== DATA SECTION ==
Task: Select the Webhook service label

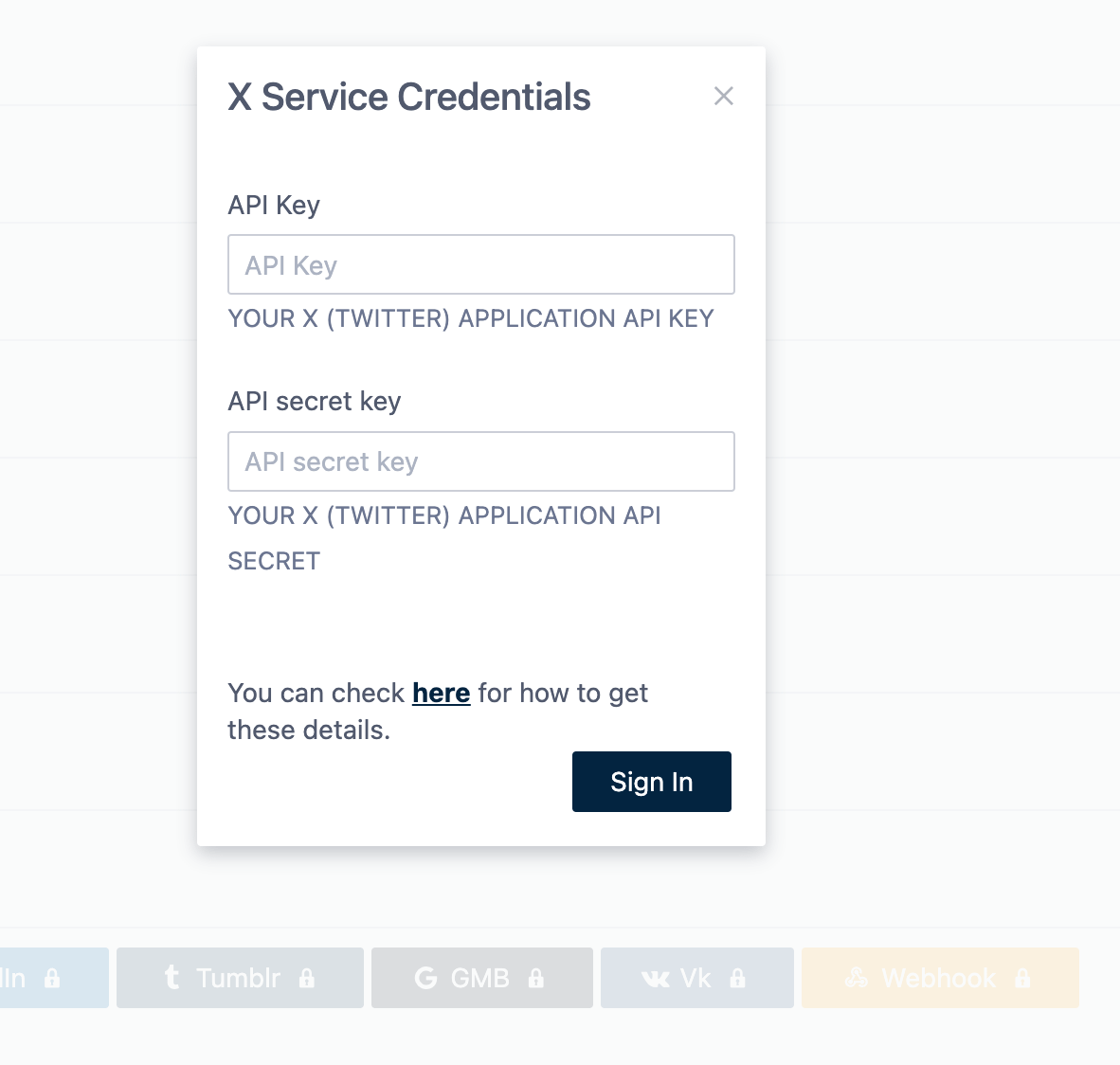Action: tap(938, 978)
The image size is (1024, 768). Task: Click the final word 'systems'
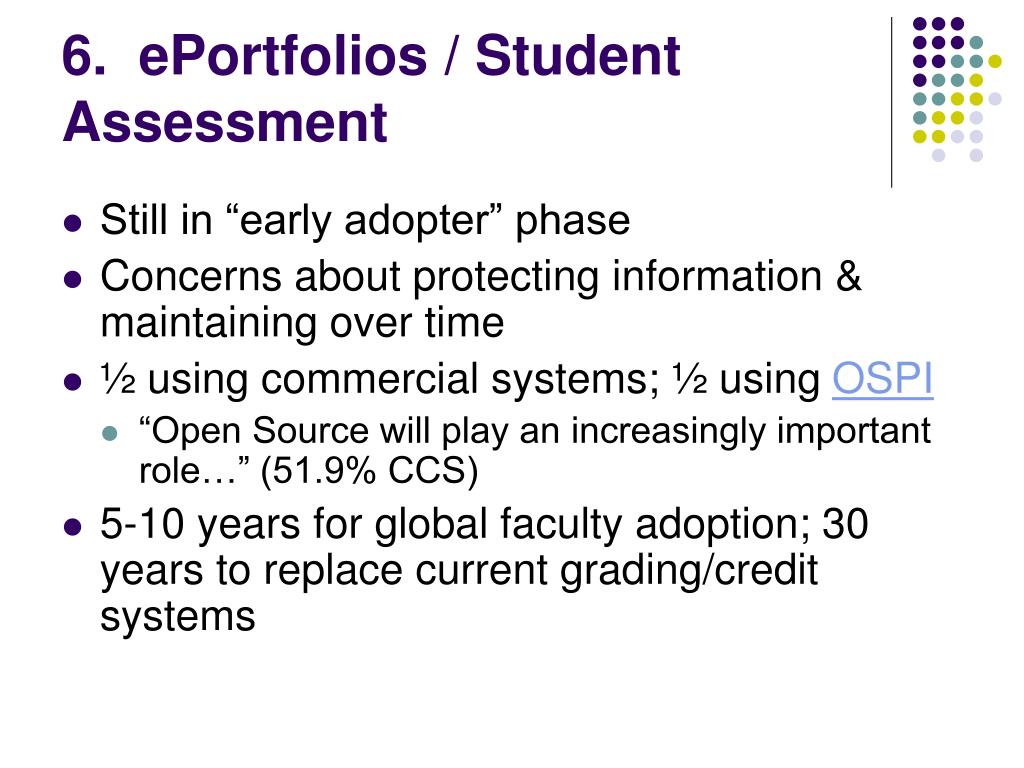tap(178, 616)
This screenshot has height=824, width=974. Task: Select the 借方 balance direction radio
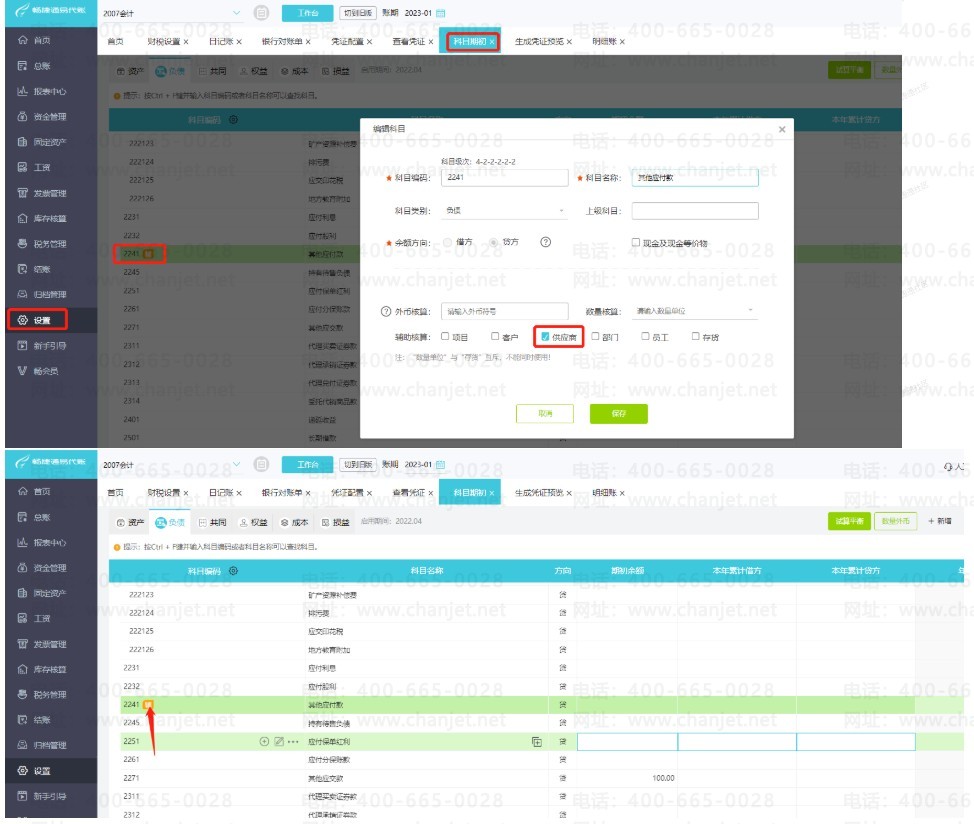448,242
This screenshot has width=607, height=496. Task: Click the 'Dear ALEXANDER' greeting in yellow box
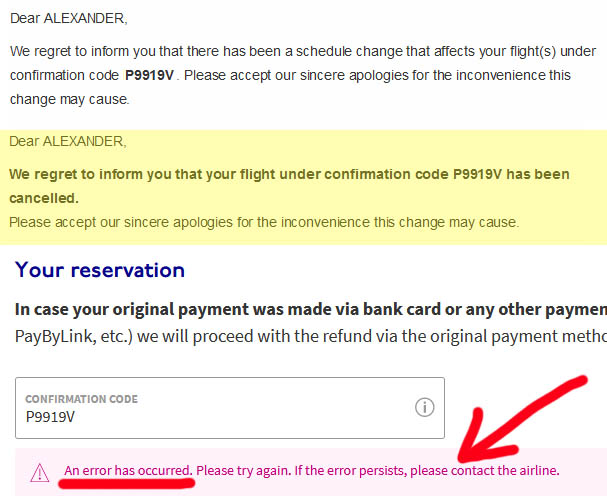pyautogui.click(x=68, y=141)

== TASK BRIEF ==
In your copy, repeat the records above exactly and include no images.

== ANSWER BELOW ==
Task: Select the Webhook service label

Action: tap(938, 978)
The image size is (1024, 768). Task: Click the final word 'systems'
tap(178, 616)
This screenshot has height=824, width=974. Task: Select the 借方 balance direction radio
448,242
This screenshot has width=607, height=496. Task: Click the 'Dear ALEXANDER' greeting in yellow box
pyautogui.click(x=68, y=141)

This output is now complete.